76. The chimeric nucleic acid sequence of claim 75, wherein the N-terminus of said expressed G-CSF is met-G-CSF.

77. The chimeric nucleic acid sequence of claim 68, wherein said expressed cytokine is free from novel glycosylation.

78. An expression cassette comprising a chimeric nucleic acid sequence according to claim 51.

79. A plant transformed with a chimeric nucleic acid sequence according to claim 51.

80. A plant cell culture transformed with a chimeric nucleic acid sequence according to claim 51.

81. A plant seed containing a chimeric nucleic acid sequence according to claim 51.

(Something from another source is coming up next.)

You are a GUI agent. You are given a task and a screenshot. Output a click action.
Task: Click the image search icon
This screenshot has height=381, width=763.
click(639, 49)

82. A method of preparing a bioactive, authentic mammalian growth hormone in corn plants comprising the steps of (a) inserting a gene for said growth hormone into a corn plant expression vector; (b) transforming corn plant cells with said expression vector; (c) generating whole corn plants from said transformed corn cells; (d) harvesting corn seed from whole corn plants; and (e) purifying said growth hormone from corn seed.

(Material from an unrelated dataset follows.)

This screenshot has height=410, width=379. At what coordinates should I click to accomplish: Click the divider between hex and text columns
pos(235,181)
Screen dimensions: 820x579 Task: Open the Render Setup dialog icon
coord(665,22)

83. The method of claim 82, wherein said mammalian growth hormone is human growth hormone.

84. The method of claim 82, wherein said growth hormone accumulates to a level greater than 1% of the total soluble protein in a plant sample.

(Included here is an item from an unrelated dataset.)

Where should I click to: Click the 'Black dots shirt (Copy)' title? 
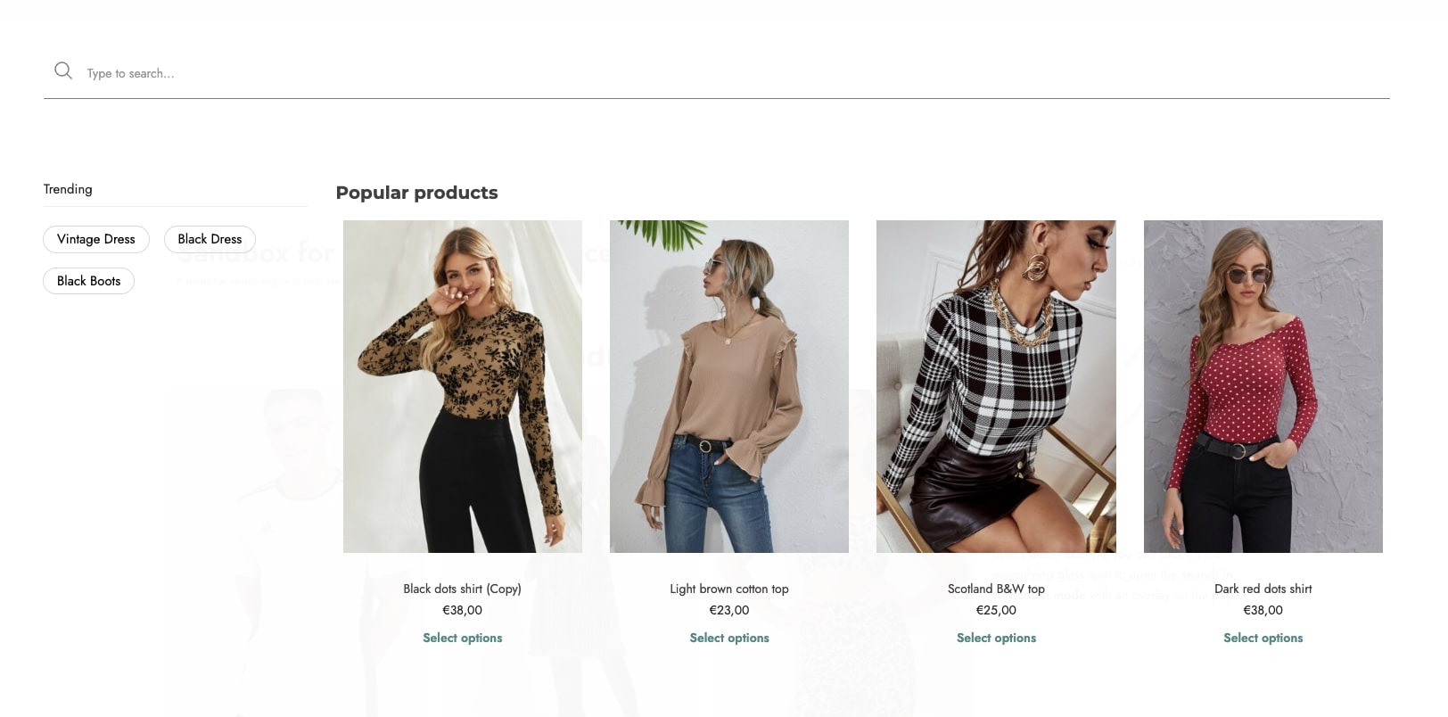point(462,589)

85. The method of claim 84, wherein said growth hormone accumulates to level greater than 5% of the total soluble protein in a plant sample.

86. The method of claim 82, wherein said growth hormone is not glycosylated.

87. The method of claim 82, wherein said corn plant expression vector is pwrg4825.

88. Transformed corn plants and corn seed prepared by the method of claim 82.

89. A method of preparing bioactive, authentic human growth hormone from corn seed of claim 82, further comprising the steps of (a) extracting powdered corn seed with buffered saline, wherein said extraction is carried out at a pH ranging from about pH 8 to about pH 10; (b) adding urea to a concentration of about 2M to 3.5 M urea; (c) adjusting the pH of the extract to about pH 5; (d) clarifying the solution; (e) purifying by cation exchange chromatography, wherein said cation exchange chromatography is carried out in the presence of urea at a pH from about 4.5 to about 5.5; and (f) purifying by anion exchange chromatography, wherein said anion exchange chromatography is carried out in the absence of urea at a pH from about 7.0 to about 8.0.

90. A cytokine that is produced from a plant host system expressing a nucleic acid sequence wherein said nucleic acid sequence comprises: a first nucleic acid sequence capable of regulating the transcription in said plant host system of a second nucleic acid sequence wherein said nucleic acid sequence encodes a 5′ regulatory region is linked in reading frame to a third nucleic acid sequence encoding a cytokine.

91. A method for producing a cytokine in a plant host system wherein said plant host system has been transformed with a chimeric nucleic acid sequence encoding a cytokine, comprising the step of: cultivating said transformed plant host system under the appropriate conditions to result in expression of said cytokine, wherein said expressed cytokine is free from amino acid modifications in said plant host system.

92. A method for producing a cytokine in a plant host system wherein said plant host system has been transformed with a chimeric nucleic acid sequence encoding a cytokine, comprising the step of: cultivating said transformed plant host system under the appropriate conditions to result in expression of said cytokine, wherein said expressed cytokine is free novel glycosylation in said plant host system.